The 59 Bcf withdrawal for the week ended Nov. 23 compares to a year-ago pull of 35 Bcf and a five-year average withdrawal of 49 Bcf. While larger than average for the period, the 59 Bcf pull came in well below most estimates, potentially signaling a greater than expected impact on demand from last week’s Thanksgiving holiday.

The looser-than-expected withdrawal also counters last week’s bullish 134 Bcf pull, which topped most estimates by a similarly large margin.

January natural gas futures were already trading lower Thursday morning in the lead-up to EIA’s report, giving back some of the gains posted during Wednesday’s December expiry. When the final number crossed traders’ screens at 10:30 a.m. ET, the January contract quickly dropped a little over 10.0 cents, going from $4.560 down to as low as $4.453. But by 11 a.m.
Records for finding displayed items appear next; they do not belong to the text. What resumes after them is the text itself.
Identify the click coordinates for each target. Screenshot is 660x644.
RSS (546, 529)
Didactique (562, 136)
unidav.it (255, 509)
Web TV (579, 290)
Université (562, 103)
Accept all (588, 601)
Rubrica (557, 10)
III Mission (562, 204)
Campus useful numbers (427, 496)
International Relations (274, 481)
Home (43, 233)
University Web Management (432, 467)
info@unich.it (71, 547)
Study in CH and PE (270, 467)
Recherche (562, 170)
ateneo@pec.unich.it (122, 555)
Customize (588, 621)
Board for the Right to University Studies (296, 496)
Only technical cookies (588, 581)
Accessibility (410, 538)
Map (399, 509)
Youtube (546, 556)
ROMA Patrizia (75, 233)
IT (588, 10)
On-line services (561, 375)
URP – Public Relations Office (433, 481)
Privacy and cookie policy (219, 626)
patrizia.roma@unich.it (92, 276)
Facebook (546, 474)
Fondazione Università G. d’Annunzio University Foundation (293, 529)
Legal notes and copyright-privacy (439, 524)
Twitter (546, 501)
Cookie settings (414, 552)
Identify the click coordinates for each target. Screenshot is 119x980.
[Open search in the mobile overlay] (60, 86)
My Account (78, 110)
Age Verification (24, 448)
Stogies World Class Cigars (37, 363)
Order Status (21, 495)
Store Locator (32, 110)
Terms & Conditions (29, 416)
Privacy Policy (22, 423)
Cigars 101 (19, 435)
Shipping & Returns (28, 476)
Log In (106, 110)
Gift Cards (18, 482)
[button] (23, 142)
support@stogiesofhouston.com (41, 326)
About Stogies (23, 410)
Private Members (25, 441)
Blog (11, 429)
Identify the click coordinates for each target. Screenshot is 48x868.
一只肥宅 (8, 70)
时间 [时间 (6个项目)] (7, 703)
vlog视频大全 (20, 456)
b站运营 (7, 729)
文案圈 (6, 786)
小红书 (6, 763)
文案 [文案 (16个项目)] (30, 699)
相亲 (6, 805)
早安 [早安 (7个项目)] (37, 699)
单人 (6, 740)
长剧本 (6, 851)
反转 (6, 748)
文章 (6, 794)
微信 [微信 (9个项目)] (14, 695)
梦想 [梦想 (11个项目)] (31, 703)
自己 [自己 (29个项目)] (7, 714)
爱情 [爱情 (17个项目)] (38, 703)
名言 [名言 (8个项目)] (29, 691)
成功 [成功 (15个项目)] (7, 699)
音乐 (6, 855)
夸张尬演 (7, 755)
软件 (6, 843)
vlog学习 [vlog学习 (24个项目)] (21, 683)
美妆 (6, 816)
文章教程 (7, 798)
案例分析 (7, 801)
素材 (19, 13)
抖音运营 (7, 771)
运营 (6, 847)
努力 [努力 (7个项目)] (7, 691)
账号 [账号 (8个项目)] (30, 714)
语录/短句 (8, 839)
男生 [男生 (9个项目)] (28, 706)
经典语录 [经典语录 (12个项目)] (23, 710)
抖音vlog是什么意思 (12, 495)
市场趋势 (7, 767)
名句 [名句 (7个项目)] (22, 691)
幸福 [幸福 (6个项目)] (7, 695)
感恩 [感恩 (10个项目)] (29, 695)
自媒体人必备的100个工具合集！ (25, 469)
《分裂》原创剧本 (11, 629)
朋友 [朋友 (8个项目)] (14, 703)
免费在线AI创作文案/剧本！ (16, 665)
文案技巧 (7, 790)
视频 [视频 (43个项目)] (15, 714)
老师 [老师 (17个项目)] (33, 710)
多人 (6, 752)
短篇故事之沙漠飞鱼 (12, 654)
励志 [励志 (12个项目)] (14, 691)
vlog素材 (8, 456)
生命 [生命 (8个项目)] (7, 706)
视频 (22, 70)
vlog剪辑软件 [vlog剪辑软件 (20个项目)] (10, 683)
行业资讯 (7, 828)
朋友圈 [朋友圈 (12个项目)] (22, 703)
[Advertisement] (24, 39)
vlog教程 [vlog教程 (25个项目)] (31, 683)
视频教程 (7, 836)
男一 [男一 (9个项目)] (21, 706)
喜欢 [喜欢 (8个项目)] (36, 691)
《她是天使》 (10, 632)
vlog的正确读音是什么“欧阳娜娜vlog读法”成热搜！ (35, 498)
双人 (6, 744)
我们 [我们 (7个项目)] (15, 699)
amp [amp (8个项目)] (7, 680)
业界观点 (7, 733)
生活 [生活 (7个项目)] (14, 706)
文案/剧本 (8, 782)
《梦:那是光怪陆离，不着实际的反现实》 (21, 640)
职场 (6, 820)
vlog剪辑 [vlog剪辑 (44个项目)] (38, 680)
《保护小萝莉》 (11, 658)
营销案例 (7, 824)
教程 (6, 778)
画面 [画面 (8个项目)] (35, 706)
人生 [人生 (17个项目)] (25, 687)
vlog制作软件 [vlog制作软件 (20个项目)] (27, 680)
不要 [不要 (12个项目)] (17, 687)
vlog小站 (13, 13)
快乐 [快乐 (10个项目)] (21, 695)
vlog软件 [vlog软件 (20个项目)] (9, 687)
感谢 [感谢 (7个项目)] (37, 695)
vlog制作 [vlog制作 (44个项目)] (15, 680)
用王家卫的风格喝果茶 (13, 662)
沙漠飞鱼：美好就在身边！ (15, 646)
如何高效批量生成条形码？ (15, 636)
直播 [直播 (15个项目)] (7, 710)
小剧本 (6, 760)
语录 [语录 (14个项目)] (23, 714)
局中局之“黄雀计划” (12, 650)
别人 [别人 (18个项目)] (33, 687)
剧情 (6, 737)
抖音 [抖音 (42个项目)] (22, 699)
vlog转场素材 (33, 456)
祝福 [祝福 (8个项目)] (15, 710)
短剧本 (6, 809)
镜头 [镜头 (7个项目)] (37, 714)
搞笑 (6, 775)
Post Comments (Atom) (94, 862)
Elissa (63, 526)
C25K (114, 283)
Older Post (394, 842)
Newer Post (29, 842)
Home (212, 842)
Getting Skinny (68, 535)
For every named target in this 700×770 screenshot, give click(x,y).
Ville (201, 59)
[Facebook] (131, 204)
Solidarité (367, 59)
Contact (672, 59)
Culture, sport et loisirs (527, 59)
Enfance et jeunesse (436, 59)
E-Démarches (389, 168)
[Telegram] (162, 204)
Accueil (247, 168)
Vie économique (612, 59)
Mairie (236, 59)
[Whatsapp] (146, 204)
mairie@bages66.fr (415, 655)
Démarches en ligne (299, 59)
ET, the front month had recovered to trade around $4.522, down a few pennies from the pre-report trading but about 17.7 cents below Wednesday’s settle.

Estimates ahead of Thursday’s report showed many market participants looking for a withdrawal around 10-20 Bcf tighter than the actual figure.

A Reuters survey of traders and analysts had pointed to a 77 Bcf pull for the week, with responses ranging from minus 62 Bcf to minus 105 Bcf. A Bloomberg survey had showed a median withdrawal of 82 Bcf, with a range of minus 60 Bcf to minus 88 Bcf. Intercontinental Exchange EIA financial weekly index futures settled Wednesday at a withdrawal of 68 Bcf.

“This helps cancel out some of the massive draw the prior week, and we see much of this as being weekly EIA noise in a market that is seeing wild demand, weather and price gyrations,” Bespoke Weather Services said. “This far looser print can be rather easily discounted due to the Thanksgiving impact that we saw as very significant, though it still reflects that we need to keep” heating degree days “near record levels to maximize nonlinear weather demand.

“Later in winter this will become easier, and this print certainly does not erase storage concerns. However, it indicates that on average weather prices can fall back very quickly with current balances, increasing downside back towards the $4 level should we see a week or two of mild weather in mid-December, as seems fairly likely still.”

Total Lower 48 working gas in underground storage stood at 3,054 Bcf as of Nov. 23, according to EIA, down 644 Bcf (17.4%) from a year-ago and 720 Bcf (19.1%) below the five-year average.

By region, the East posted the largest withdrawal for the week at 25 Bcf, followed by a 21 Bcf pull recorded in the Midwest. The Pacific withdrew 4 Bcf, while the Mountain region withdrew 3 Bcf on the week. In the South Central, 5 Bcf was withdrawn, with a 14 Bcf pull from nonsalt offsetting an 8 Bcf injection into salt stocks, according to EIA.